= Bibliogram =

Data visualization

A bibliogram is a graphical representation of the frequency of certain target words, usually noun phrases, in a given text. The term was introduced in 2005 by Howard D. White to name the linguistic object studied, but not previously named, in informetrics, scientometrics and bibliometrics. The noun phrases in the ranking may be authors, journals, subject headings, or other indexing terms. The "stretches of text” may be a book, a set of related articles, a subject bibliography, a set of Web pages, and so on. Bibliograms are always generated from writings, usually from scholarly or scientific literature.

==Definition==
A bibliogram is verbal construct made when noun phrases from extended stretches of text are ranked high to low by their frequency of co-occurrence with one or more user-supplied seed terms. Each bibliogram has three components:

- A seed term that sets a context.
- Words that co-occur with the seed across some set of records.
- Counts (frequencies) by which co-occurring words can be ordered high to low.

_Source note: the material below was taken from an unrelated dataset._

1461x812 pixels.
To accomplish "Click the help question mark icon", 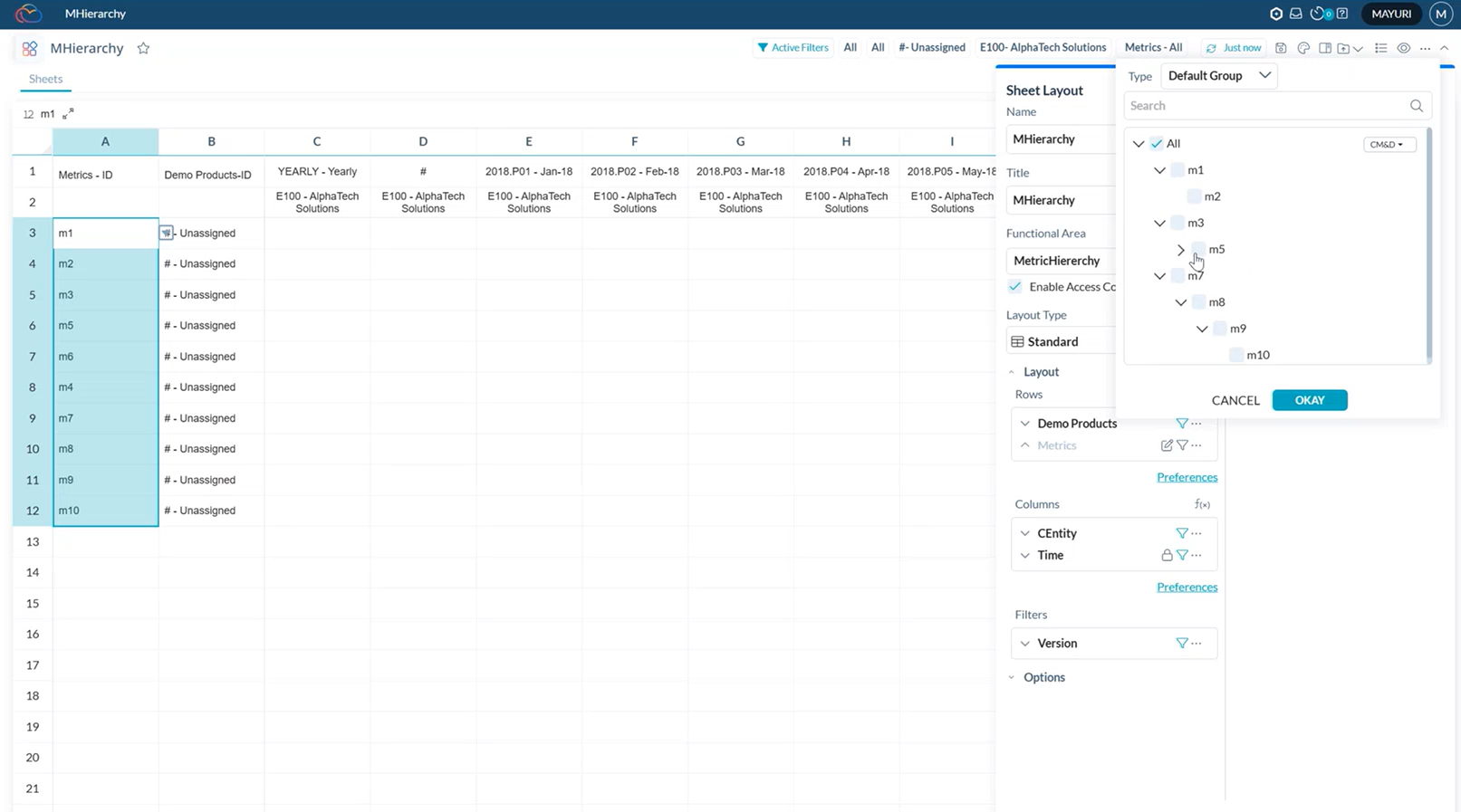I will (x=1342, y=14).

As a family of term-frequency distributions, the bibliogram has frequently been written about under descriptions such as:

- positive skew distribution
- empirical hyperbolic
- scale-free (see also Scale-free network)
- power law
- size frequency distribution
- reverse-J

It is sometimes called a "core and scatter" distribution. The "core" consists of relatively few top-ranked terms that account for a disproportionately large share of co-occurrences overall.

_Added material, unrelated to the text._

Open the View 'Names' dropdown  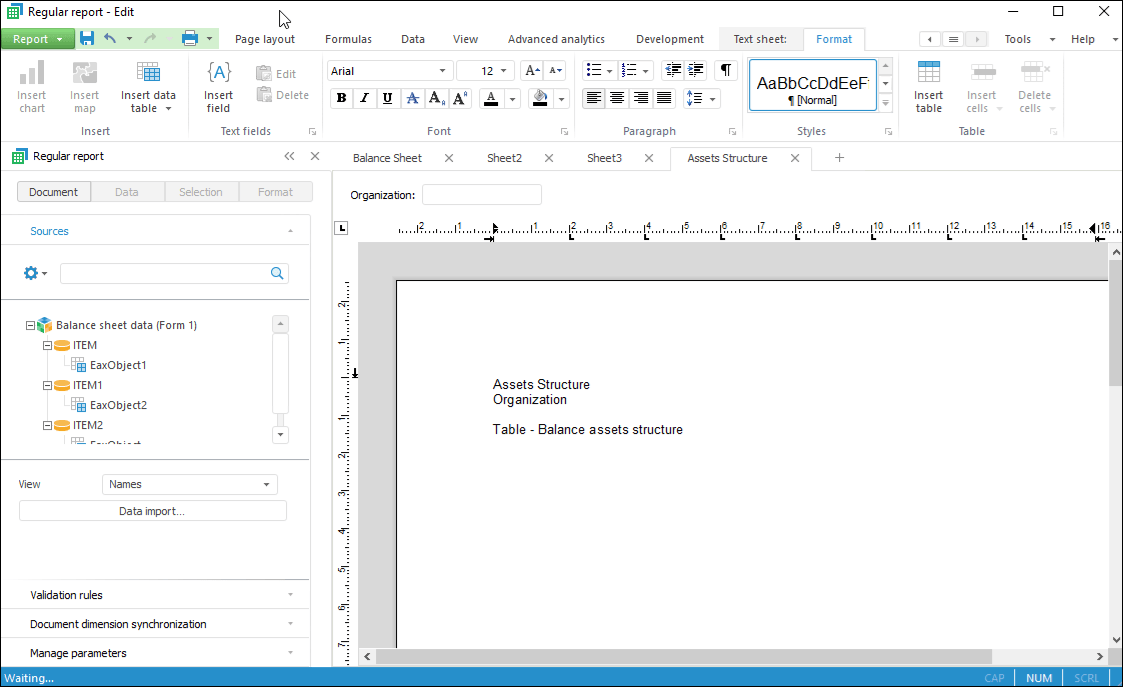pyautogui.click(x=190, y=484)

The "scatter” consists of relatively many lower-ranked terms that account for the remaining share of co-occurrences. Usually the top-ranked terms are not tied in frequency, but identical frequencies and tied ranks become more common as the frequencies get smaller. At the bottom of the distribution, a long tail of terms are tied in rank because each co-occurs with the seed term only once.

In most cases bibliograms can be described by power laws such as Zipf's law and Bradford's law. In this regard, they have long been studied by mathematicians and statisticians in information science. However, these treatments typically ignore the qualitative meanings of the ranked terms themselves, which are often of interest in their own right. For example, the following bibliogram was made with an author's name as seed and shows the descriptors that co-occur with her name in the ERIC database. The descriptors are ranked by how many of her articles they were used to index:

 6 Creativity
 4 Creativity Tests
 3 Divergent Thinking
 2 Elementary School Mathematics
 2 Instruction
 2 Mathematics Education
 2 Problem Solving
 2 Research
 2 Time
 1 Acceleration
 1 Anxiety
 1 Beginning Teachers
 1 Behavioral Objectives
 1 Child Development
 1 Classroom Techniques
 1 Cognitive Development
     etc.

This author is a researcher in education, and it will be seen that the terms profile her intellectual interests over the years. In general, bibliograms can be used to:

- suggest additional terms for search strategies
- characterize the work of scholars, scientists, or institutions
- show who an author cites over time
- show who cites an author over time
- show the other authors with whom an author is co-cited over time
- show the subjects associated with a journal or an author
- show the authors, organizations, or journals associated with a subject
- show library classification codes associated with subject headings and vice versa
- show the popularity of items in the collections of libraries
- model the structure of literatures with title terms, descriptors, author names, journal names

Bibliograms can be created with the RANK command on Dialog (other vendors have similar commands), ranking options within WorldCat, HistCite, Google Scholar, and inexpensive content analysis software.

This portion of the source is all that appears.